Assessment of Radiolabeled D-Glucose and the Nonmetabolizable Analog 3-O-Methyl-D-Glucose as Tools for In Vivo Absorption Studies

3-O-methyl-D-glucose has been extensively used as a proxy for D-glucose uptake. This nonmetabolizable analog has lower affinity for transporters, potentially leading to underestimates of glucose absorption rates as well as overestimates of the nutritional significance of passive uptake. Here we sought to precisely quantify the bias, if any, incurred when using 3-O-methyl-D-glucose by comparing relative absorption rates with D-glucose in vivo in a seasonally frugivorous bird, the American robin. By simultaneously administering these D-glucose probes with l-glucose-the latter absorbed only via nonmediated mechanisms and the former absorbed by both mediated and nonmediated mechanisms-using common pharmacokinetic procedures, we were able to estimate the nutritional significance of paracellular uptake in this species.
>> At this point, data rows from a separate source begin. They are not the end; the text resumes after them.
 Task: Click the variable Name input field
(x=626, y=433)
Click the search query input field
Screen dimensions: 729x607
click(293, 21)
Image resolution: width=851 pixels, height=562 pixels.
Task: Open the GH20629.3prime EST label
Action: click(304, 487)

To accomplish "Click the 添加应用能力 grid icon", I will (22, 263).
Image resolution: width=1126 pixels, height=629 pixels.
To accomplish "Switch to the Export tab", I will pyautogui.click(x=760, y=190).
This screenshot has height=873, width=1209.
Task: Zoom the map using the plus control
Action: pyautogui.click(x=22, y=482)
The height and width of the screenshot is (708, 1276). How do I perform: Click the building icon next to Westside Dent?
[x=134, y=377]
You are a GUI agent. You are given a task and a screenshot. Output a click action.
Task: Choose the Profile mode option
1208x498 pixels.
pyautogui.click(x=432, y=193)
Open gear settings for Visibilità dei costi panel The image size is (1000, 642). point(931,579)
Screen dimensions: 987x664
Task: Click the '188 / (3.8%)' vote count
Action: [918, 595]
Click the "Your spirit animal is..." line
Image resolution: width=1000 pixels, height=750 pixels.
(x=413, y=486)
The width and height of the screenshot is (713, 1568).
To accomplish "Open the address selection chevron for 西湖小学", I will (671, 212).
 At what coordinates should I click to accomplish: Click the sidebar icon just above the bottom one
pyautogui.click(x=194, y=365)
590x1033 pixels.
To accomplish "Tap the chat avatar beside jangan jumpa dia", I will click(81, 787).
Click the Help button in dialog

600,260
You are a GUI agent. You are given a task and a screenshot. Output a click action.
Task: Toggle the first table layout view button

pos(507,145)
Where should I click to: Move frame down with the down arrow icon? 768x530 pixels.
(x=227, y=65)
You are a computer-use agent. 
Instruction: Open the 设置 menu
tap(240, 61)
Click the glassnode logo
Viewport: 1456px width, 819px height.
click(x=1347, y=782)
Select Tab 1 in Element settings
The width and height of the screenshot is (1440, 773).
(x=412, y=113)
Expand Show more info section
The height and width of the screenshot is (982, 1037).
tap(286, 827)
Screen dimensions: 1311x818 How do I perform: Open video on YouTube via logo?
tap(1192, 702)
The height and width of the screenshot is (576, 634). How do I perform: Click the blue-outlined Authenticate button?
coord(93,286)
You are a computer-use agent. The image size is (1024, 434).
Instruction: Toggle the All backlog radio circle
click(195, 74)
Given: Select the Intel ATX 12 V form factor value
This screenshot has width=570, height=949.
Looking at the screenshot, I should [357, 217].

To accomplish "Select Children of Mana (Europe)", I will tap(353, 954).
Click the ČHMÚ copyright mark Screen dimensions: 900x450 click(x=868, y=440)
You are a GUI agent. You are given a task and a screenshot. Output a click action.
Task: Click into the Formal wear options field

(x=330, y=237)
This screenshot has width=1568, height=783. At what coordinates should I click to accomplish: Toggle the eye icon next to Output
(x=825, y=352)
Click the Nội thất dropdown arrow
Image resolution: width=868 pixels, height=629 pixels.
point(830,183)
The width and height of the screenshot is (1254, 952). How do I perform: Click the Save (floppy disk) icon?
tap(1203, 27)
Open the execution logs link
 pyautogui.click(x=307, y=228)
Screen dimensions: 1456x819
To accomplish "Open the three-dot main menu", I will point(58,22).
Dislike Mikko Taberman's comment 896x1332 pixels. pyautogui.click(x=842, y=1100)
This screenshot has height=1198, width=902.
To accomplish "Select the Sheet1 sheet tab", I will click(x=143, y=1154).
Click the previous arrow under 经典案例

The relative absorption rate of 3-O-methyl-D-glucose calculated over the initial absorptive phase was not significantly different from that of D-glucose, indicating that the former provides reasonable estimates of glucose absorption rates in vivo. The ratio of l-glucose to D-glucose cumulative fractional absorption indicates that around 60% of total glucose absorption in American robins is paracellular and showed no apparent bias in using 3-O-methyl-D-glucose when averaged over the entire initial absorptive phase. Although the absorption and elimination kinetics of radiolabeled D-glucose were appropriate for pharmacokinetic differences in loss to catabolism, it should be used in vivo with caution and with independent verification of absorption efficiency.